Mercredi soir, peu après 18 heures heure locale, deux violents séismes ont secoué le nord du Venezuela.
La première secousse a frappé près de San Felipe , capitale de l’État de Yaracuy. À peine 39 secondes plus tard, une autre secousse a frappé près de la ville de Yumare, à 5 ou 10 km du premier épicentre.
De puissantes secousses ont été ressenties dans toute la région, y compris à Caracas, la capitale vénézuélienne, située à environ 150 km à l’est de l’épicentre.

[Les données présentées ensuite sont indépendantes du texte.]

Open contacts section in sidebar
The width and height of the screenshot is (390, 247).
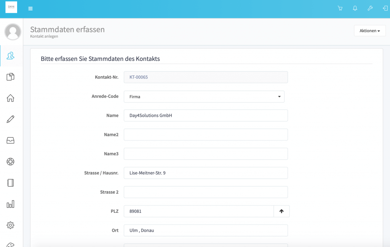(11, 56)
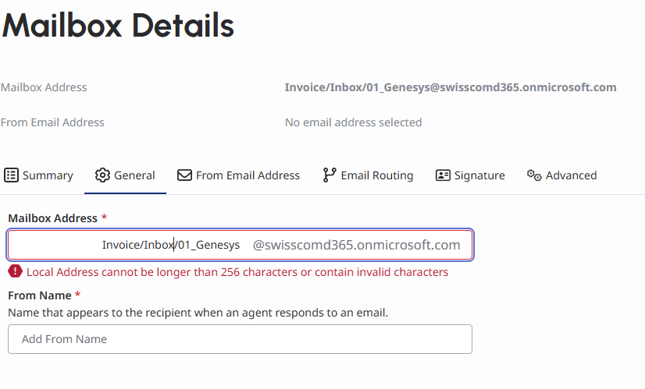This screenshot has width=645, height=389.
Task: Switch to the Summary tab
Action: pyautogui.click(x=48, y=175)

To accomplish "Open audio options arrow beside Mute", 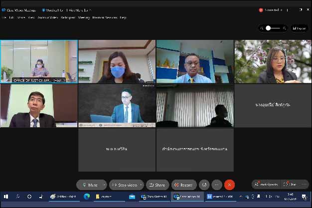I will (x=104, y=185).
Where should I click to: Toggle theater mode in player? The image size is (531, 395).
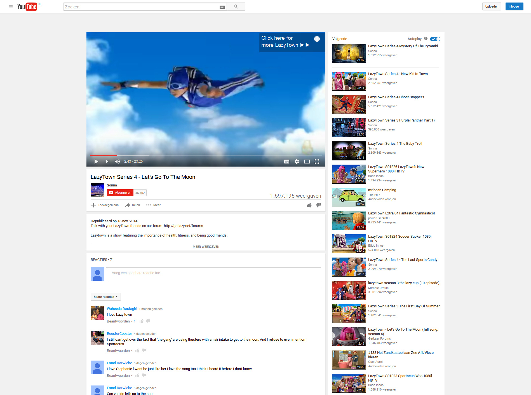307,162
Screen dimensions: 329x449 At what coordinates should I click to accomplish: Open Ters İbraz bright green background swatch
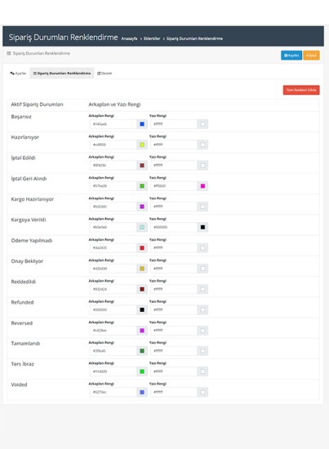coord(142,371)
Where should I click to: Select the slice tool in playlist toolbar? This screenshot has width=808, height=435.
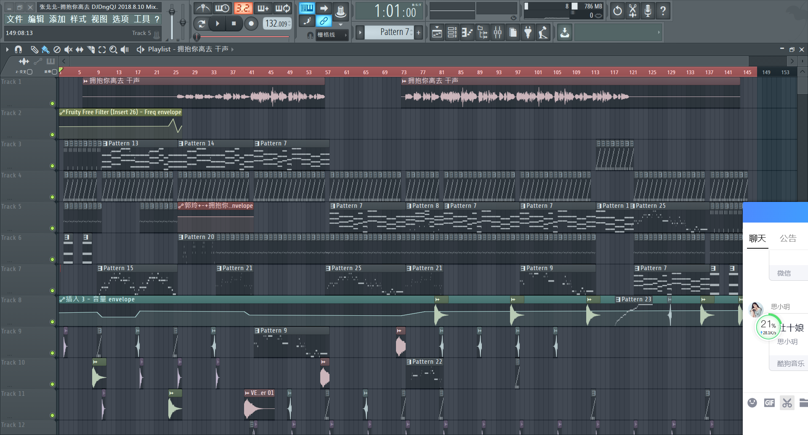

Des bâtiments se sont effondrés et les autorités font état de milliers de victimes .
Outre les fortes secousses, des glissements de terrain et des phénomènes de liquéfaction des sols sont susceptibles de s’être produits dans toute la région. Les séismes ont eu lieu dans une zone montagneuse où les glissements de terrain sont fréquents. De plus, la nature des sédiments sous Caracas amplifie les ondes sismiques et accentue les dégâts causés par le séisme.

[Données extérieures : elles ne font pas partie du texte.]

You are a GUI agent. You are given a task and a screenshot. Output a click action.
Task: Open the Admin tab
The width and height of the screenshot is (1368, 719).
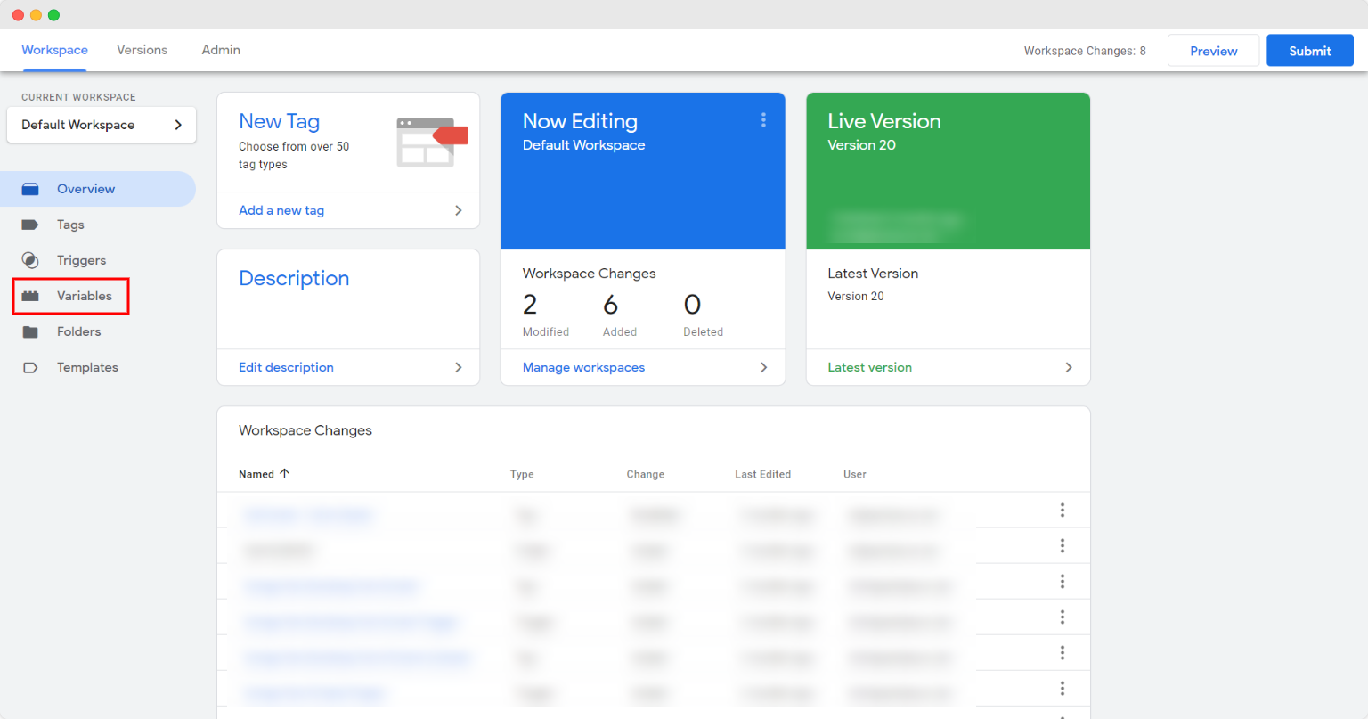[x=221, y=50]
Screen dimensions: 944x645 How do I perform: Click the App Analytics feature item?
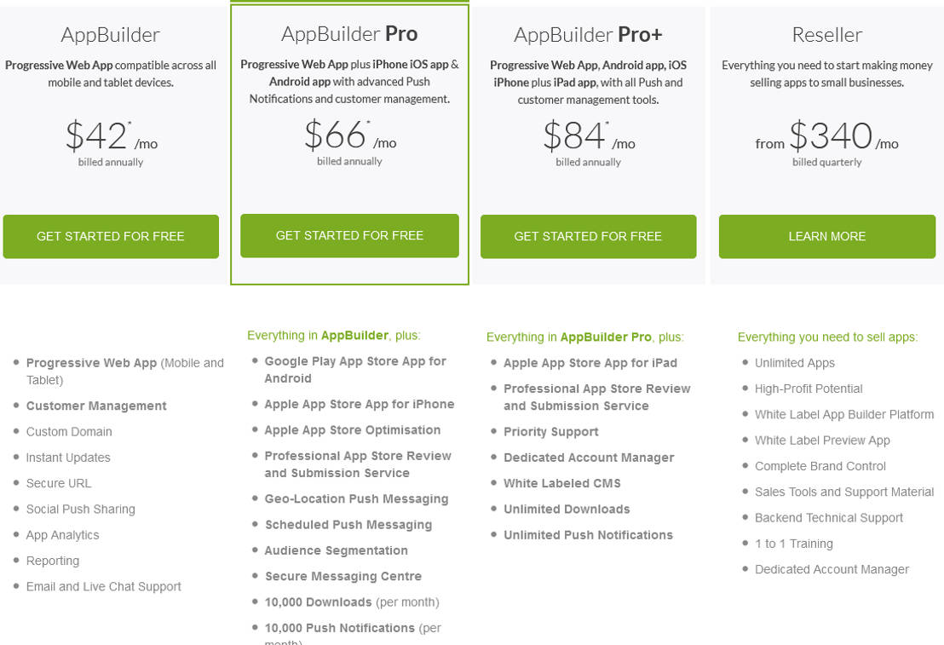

Selon l’US Geological Survey (USGS), les séismes étaient un « doublet » : une secousse prémonitoire de magnitude 7,2 suivie 39 secondes plus tard d’une secousse principale, celle-ci d’une magnitude de 7,5 .
Qu’est-ce qu’un «doublet» sismique ?
Un doublet sismique est une paire de séismes qui se produisent à proximité l’un de l’autre, dans un court laps de temps et à une courte distance.
Contrairement à une séquence sismique classique, où un séisme majeur est suivi de répliques nettement plus faibles, les doublets sont des séismes de magnitude similaire, liés causalement mais sismologiquement distincts. Autrement dit, les ondes sismiques de chaque séisme sont séparées par un intervalle de temps et/ou proviennent de sources distinctes.
Bien que les épicentres des séismes vénézuéliens se situaient à quelques kilomètres seulement l’un de l’autre, les informations sur les ondes sismiques fournies par l’USGS suggèrent qu’ils proviennent probablement de failles différentes présentant des styles de rupture différents.
Cela concorde avec les cartes des failles actives précédemment établies dans cette région. Celles-ci montrent de grandes failles de décrochement , où les roches glissent les unes contre les autres dans une direction est-ouest, reliées à des réseaux de failles plus petites d’orientations variées.
Il est probable que le premier séisme ait déclenché le second. Cela pourrait s’expliquer par le fait que le déplacement de la croûte terrestre au niveau de la faille du premier séisme a accru les contraintes sur la faille à l’origine du second. De plus, le passage des ondes sismiques du premier séisme a pu perturber des failles voisines déjà sujettes à la rupture, provoquant ainsi leur déclenchement .
Les doubles séismes sont rares , mais ils se produisent. En 2023, un double séisme a frappé la Turquie et la Syrie , d’une magnitude respective de 7,8 et 7,7. Ces séismes, distants de seulement 95 kilomètres et séparés par neuf heures, ont affecté 14 millions de personnes et causé d’importants dégâts.
En 1988, un « triplet » – une série de trois tremblements de terre survenus à seulement une demi-heure d’intervalle – s’est produit à Tennant Creek, en Australie .
Pourquoi le Venezuela est-il si sujet aux tremblements de terre ?
Les doublets observés au Venezuela se sont produits le long de la limite diffuse terrestre entre les plaques tectoniques caraïbe et sud-américaine .
Au nord du Venezuela, ces plaques glissent l’une contre l’autre à une vitesse d’environ 20 mm par an, la plaque caraïbe se déplaçant vers l’est par rapport à la plaque sud-américaine. Ce phénomène engendre d’importantes failles de décrochement, notamment les systèmes de failles de Boconó, de San Sebastián et d’El Pilar.
Cette limite de plaque active génère de fréquents séismes superficiels, dont certains peuvent être destructeurs.
La région a connu plusieurs séismes importants par le passé. Parmi ceux-ci, on peut citer le séisme de magnitude 7,7 de Caracas en 1900 et un séisme de magnitude 6,5 en 1967 .
À l’ouest de l’épicentre du récent séisme, la limite de la plaque s’élargit et se complexifie, devenant sujette à une activité sismique généralisée, avec de nombreux séismes de faible à moyenne profondeur.